“I was just thinking about breakfast.”
Heath leaned back in his chair, a catlike smile on his face.
“Oh, I’ve been thinking about my breakfast, too.”
My ass on the counter, thighs spread as he knelt in front of me, and ate me out as I tried to not fall off. He made me come twice, while blueberry muffins baked in the oven. Blueberry muffins he had made from scratch.
“I was talking about the muffins,” I said after a moment, finally able to get my thoughts in order. Which was sometimes very difficult when it came to Heath.
He leaned back on the bar stool, arms crossed over his chest. I wouldn’t say he looked right in my kitchen. More that it felt as if he had been here for longer than he had. What would my life have been like if my family hadn’t run into the bar to confront him?
Sadder. A little more hollow.
I still didn’t want to put too much into this. Because if I did, I would hurt myself in the end, and I was already going to hurt myself when I went to my family and told them the truth.
“And now you’re frowning again. Let me come with you. Let me take some of the burden.”
I turned on the sink to rinse my mug before I put it in the dishwasher. “No. This is my problem. It’s our big family dinner, and frankly, while you are constantly invited to family dinner, I don’t want to thrust you into that situation.”
“You come to my family events.”
“And I’m so grateful to be included.” My heart did that little twist. He invited me as if I belonged there. And maybe I did. As long as I didn’t think too hard about that, I was fine.
Only, it was the thinking part that always got me into trouble. Hence why I had been a virgin for so long. I was the queen of overthinking, and I got myself into situations I couldn’t get out of. Hence the upcoming conversation tonight about a relationship that used to not, but now totally did exist.
“It helps that your family is somewhat contained, and I love Greer and your brothers.”
I didn’t say I loved him, because we weren’t ready for that. I didn’t know if I would ever be ready for that. That was a huge step, and it had taken me forever to get this far.
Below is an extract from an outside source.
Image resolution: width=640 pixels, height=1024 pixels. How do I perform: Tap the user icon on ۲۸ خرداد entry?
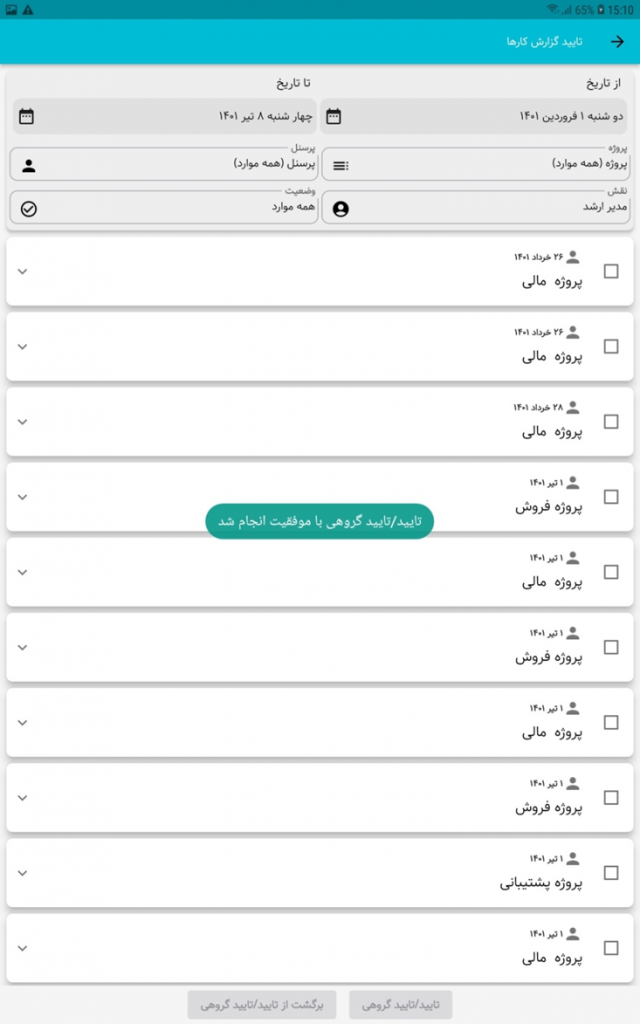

“I see, so you’re ashamed of me.” He gave me such a solemn look that I almost believed him, but then I saw the twinkle in his eyes.
“Heath, don’t make me feel worse than I already do.”
He leaned over the counter and kissed me square on the mouth. Tingles shot up my spine and I tried not to squirm. It was really hard when it came to him. Damn that man.
“Breathe. I understand that I’m invited, and it would be terrifying, but I could deal with them. At least, I hope so.”
I wasn’t sure, and it had nothing to do with him, but with the massive family I had.
“We would need to do flashcards and a family tree so you could get the names of everyone.”
“Oh, believe me, between my sister’s two men and their families? I already have a set of flashcards. I’m sure we can make one for the Johnsons.”
“I think your first dinner with my family shouldn’t be the dinner I explain that you lied to them the first time you met them because I lied to them for a year.” I winced.
He leaned forward and gripped my hand. “Why shouldn’t I be there? It’s my fault too. Maybe if I let them know the truth in that moment, it wouldn’t be like this.”
I bit my lip as he rubbed his thumb along the fleshy part of my hand between my thumb and pointer finger.
He was always doing that, touching me without thinking. Touching to soothe.
I was getting far too used to it.
“I don’t know what to do. Because if you hadn’t said that, would we have still gone on a fake date?”
“There isn’t anything fake about what we did last night,” he teased. “Or this morning.”
I blushed to the tips of my ears. “Heath.”